Synthesis of 18F-labeled Novel Phosphonium cations as PET Myocardial Perfusion Imaging Agents: Pilot Imaging Studies

Abstract

The development of myocardial perfusion imaging (MPI) agents has been motivated because coronary artery disease has been one of the leading causes of death worldwide since the 1960s. Several positron emission tomography (PET) MPI agents were developed, and 18F-labeled phosphonium cations were reported actively among them. In this study, we synthesized novel 18F-labeled phosphonium cations, (5-[18F]fluoropentyl)diphenyl( pyridin-2-yl)phosphonium and (2-(2-[18F]fluoroethoxy)ethyl)diphenyl(pyridin-2-yl)phosphonium, and evaluated potential as MPI agents. Two labeled compounds were synthesized via nucleophilic substitution reactions of 18F-fluoride with the appropriate tosylate precursor in the presence of Kryptofix 2.2.2 and K2CO3. MicroPET studies were performed in normal rats to evaluate in vivo distribution of radiolabeled phosphonium cations for 60 min.
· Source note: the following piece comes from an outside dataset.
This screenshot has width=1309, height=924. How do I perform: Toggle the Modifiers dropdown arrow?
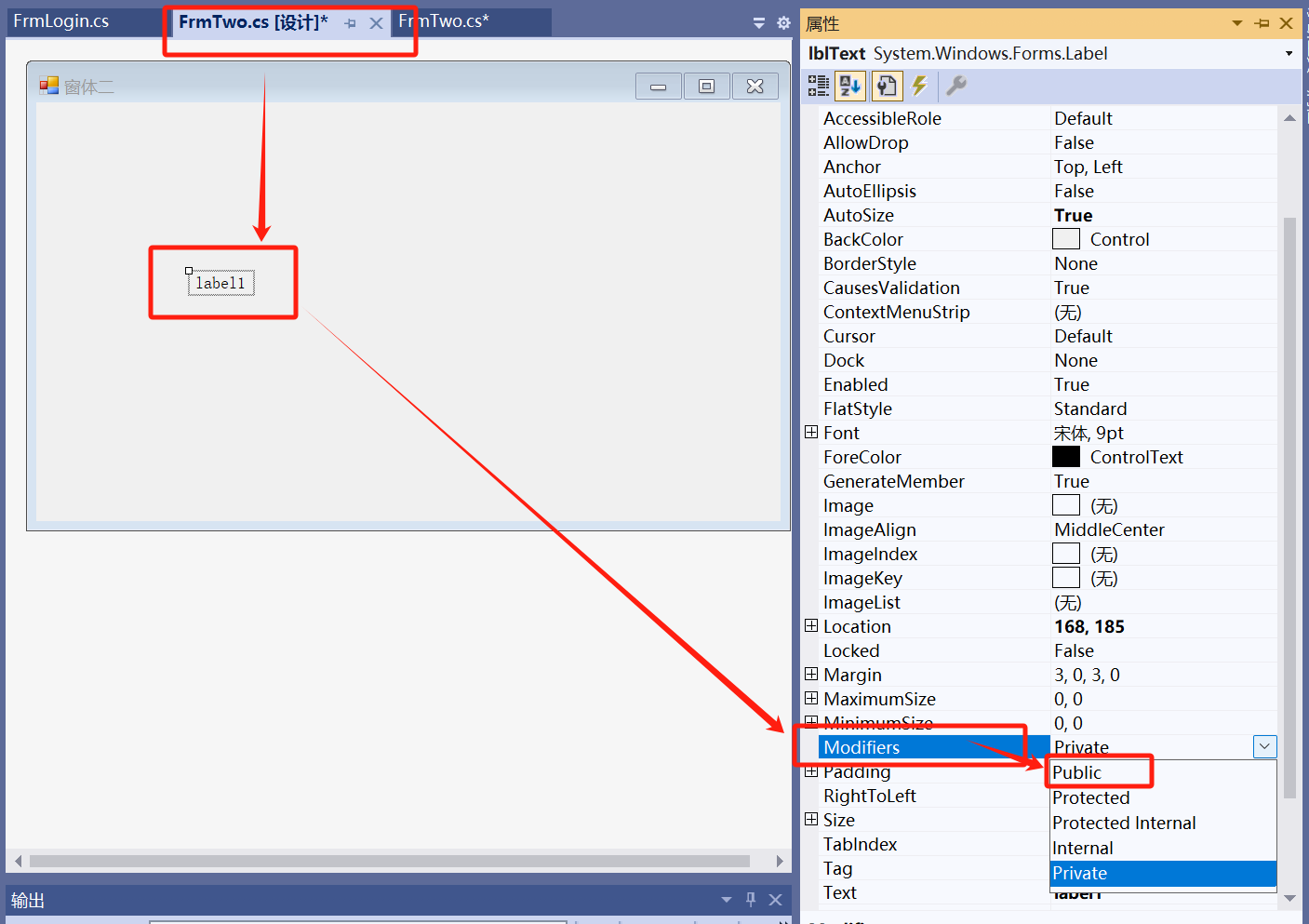coord(1264,747)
The radiolabeled compounds were synthesized with 5%–10% yield. The radiochemical purity of labeled compounds was > 98% by analytical HPLC, and the specific activity was > 11.8 GBq/μmol. The result of microPET studies of these labeled compounds in rats showed intense uptake in the myocardium at 30 and 60 min. The results suggest that these 18F-labeled novel phosphonium cations would have potential as promising candidates for myocardial perfusion imaging.